* **CONSIGNE**: Poursuivez le passage sur le football à Vukovar à partir de sa dernière phrase.

Le siège de Vukovar, en 1991, restera à jamais synonyme de l’absurdité de la guerre et de ses conséquences inévitables. Derrière cela, il y a aussi des histoires sportives et footballistiques. Dont celle d’un club qui a déjà figuré dans l’élite croate et d’un joueur au talent brisé.
C’était il y a 25 ans. La ville de Vukovar tombait le 18 novembre 1991 après avoir causé la mort de plus de 1.600 personnes. Les habitants survivants sortaient des ruines, affamés, gelés, humiliés, et obligés par les forces armées de choisir son camp : le côté serbe ou le côté croate. Alors que quelques mois avant, 21 nationalités cohabitaient dans la ville, que de nombreux mariages mixtes étaient célébrés, et que 80% des citoyens se déclaraient athées dans une Yougoslavie laïque. Dans cette cité du Danube, la vie était décrite par tous comme paisible, entourée de vignes et de champs, et prospère grâce ces usines employant des dizaines de milliers de personnes. Le football n’était pas vraiment une priorité à Vukovar, qui n’a jamais été une grande ville de football. Ce qui n’empêchait pas les gens d’aimer se retrouver au stade le dimanche. Les ouvriers de Vutex soutenaient le NK Vutex, ceux de Borovo soutenaient le NK Borovo. Les autres préféraient encourager les joueurs du Sloga, club des Vukovariens de souche qu’ils soient Croates, Serbes, Hongrois, Roumains, Macédoniens ou autres. Sans aucune rivalité malsaine, la ville de Sinisa Mihajlovic n’ayant jamais connue de bagarres entre supporters avant la guerre.

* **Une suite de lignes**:
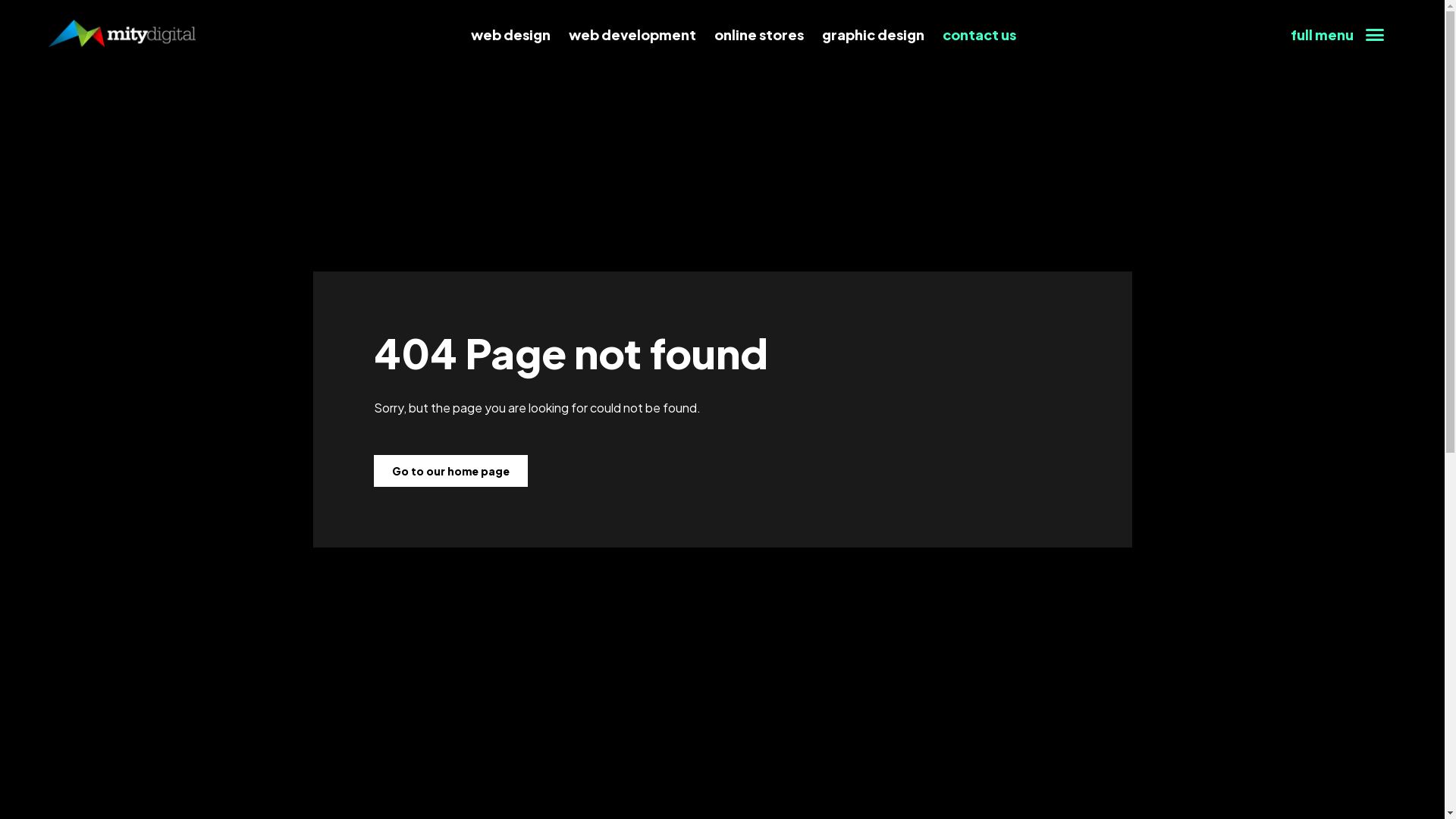
online stores Element type: text (758, 34)
web design Element type: text (510, 34)
contact us Element type: text (979, 34)
web development Element type: text (632, 34)
Go to our home page Element type: text (450, 471)
full menu Element type: text (1336, 34)
graphic design Element type: text (873, 34)
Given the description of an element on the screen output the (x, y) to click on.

* **RÉPONSE PROPOSÉE**:
Du pain et des jeux
Il fallait bien y retourner. La guerre finie, le gouvernement croate préparait la réintégration dans la ville traversée par le Danube, d’une partie des 22.000 expulsés après la prise de la ville par les forces serbes. Pour que ce rapatriement se passe de la meilleure des façons, Zagreb avait pensé à tout. Et quoi de mieux pour l’intégration que le football ? Ainsi, à l’été 1998, quelques jours après une Coupe du Monde qui avait fait du bien au moral de tous, le HNK Vukovar ’91 prenait vie. Ou plutôt reprenait vie, comme ces habitants dont l’existence s’était stoppée pendant la guerre. Il fut décidé que ce nouveau club renaîtrait des cendres du NK Sloga. Sauf que ce dernier était encouragé et financé par le gouvernement de Zagreb et aidé par le Croatia Zagreb (Dinamo). En exil à Zagreb, le but des Croates était d’installer définitivement le HNK Vukovar ’91 au stade Sloga, dont ils revendiquaient la propriété, à la place du Sloga serbe rassemblé à la fin de la guerre par les habitants de cette communauté. Le nombre faisant la force, les Croates revenus en nombre reprirent la propriété d’un club qui n’était certainement plus multiethnique. Ainsi, on rejoua dans un stade qui, durant le siège, servait aux Croates à entreposer leurs morts puis, après la chute de la ville, aux Serbes à enterrer une partie des cadavres dans l’enceinte même.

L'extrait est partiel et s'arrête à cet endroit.